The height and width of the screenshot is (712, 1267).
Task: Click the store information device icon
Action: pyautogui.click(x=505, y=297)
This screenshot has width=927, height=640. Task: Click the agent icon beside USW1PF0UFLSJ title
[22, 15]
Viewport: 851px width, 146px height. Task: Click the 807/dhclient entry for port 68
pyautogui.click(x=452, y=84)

=-=-=-=-=

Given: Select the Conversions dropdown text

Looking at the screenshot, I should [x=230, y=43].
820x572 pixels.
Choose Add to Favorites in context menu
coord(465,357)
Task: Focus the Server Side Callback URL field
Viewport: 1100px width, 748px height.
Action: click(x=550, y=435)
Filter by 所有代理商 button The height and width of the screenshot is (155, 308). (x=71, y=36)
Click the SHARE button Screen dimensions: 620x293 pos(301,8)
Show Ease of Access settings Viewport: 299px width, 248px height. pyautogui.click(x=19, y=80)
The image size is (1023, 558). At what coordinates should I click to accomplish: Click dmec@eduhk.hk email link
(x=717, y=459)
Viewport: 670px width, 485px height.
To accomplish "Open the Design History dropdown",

=-=-=-=-=

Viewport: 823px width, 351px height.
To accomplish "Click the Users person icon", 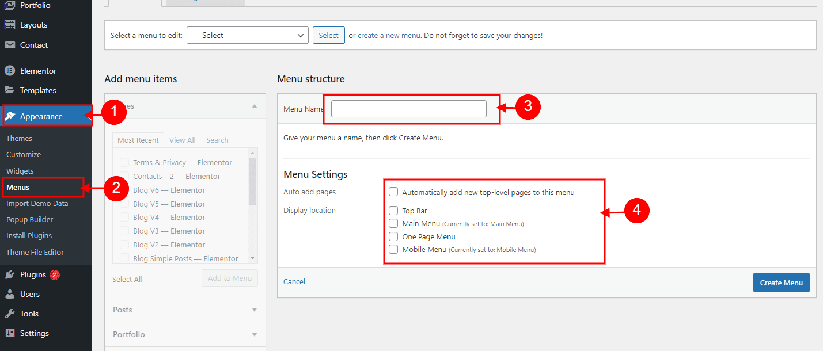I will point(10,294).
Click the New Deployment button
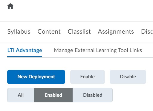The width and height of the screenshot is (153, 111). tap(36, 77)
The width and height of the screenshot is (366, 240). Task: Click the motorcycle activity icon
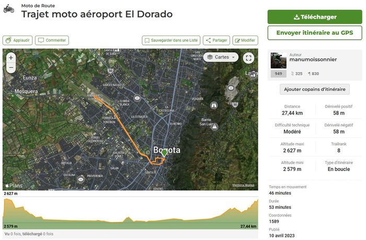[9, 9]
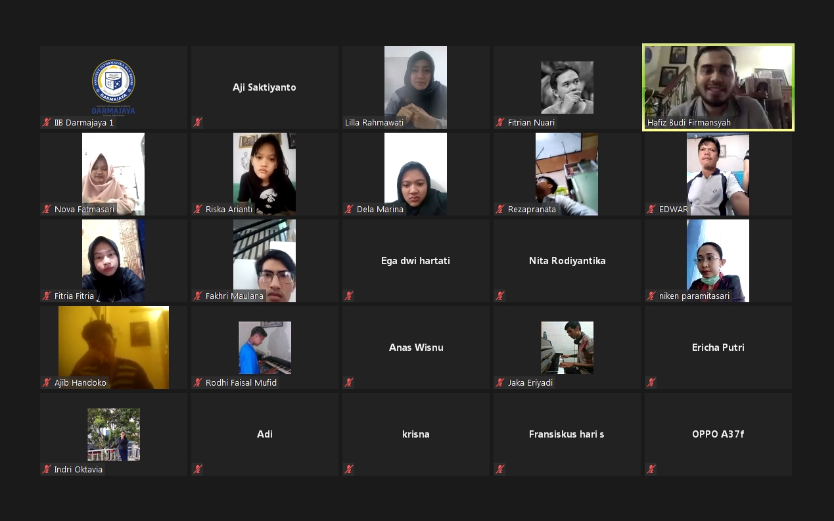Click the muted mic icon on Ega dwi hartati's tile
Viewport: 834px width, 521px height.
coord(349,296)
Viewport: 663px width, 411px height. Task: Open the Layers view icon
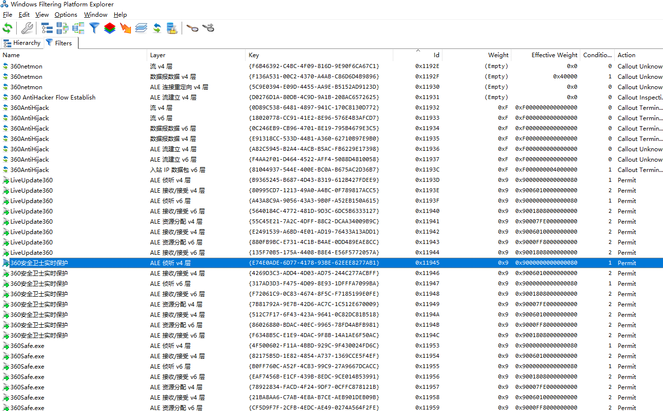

=-=-=-=-=

• What to work on
Taking the material above, extract exactly and only the lines from the line with "Task: Focus the" to the line with "the Design History", inclusive of both.

• Output for this exercise
Task: Focus the Server Side Callback URL field
Viewport: 1100px width, 748px height.
Action: click(x=550, y=435)
Filter by 所有代理商 button The height and width of the screenshot is (155, 308). (x=71, y=36)
Click the SHARE button Screen dimensions: 620x293 pos(301,8)
Show Ease of Access settings Viewport: 299px width, 248px height. pyautogui.click(x=19, y=80)
The image size is (1023, 558). At what coordinates should I click to accomplish: Click dmec@eduhk.hk email link
(x=717, y=459)
Viewport: 670px width, 485px height.
To accomplish "Open the Design History dropdown",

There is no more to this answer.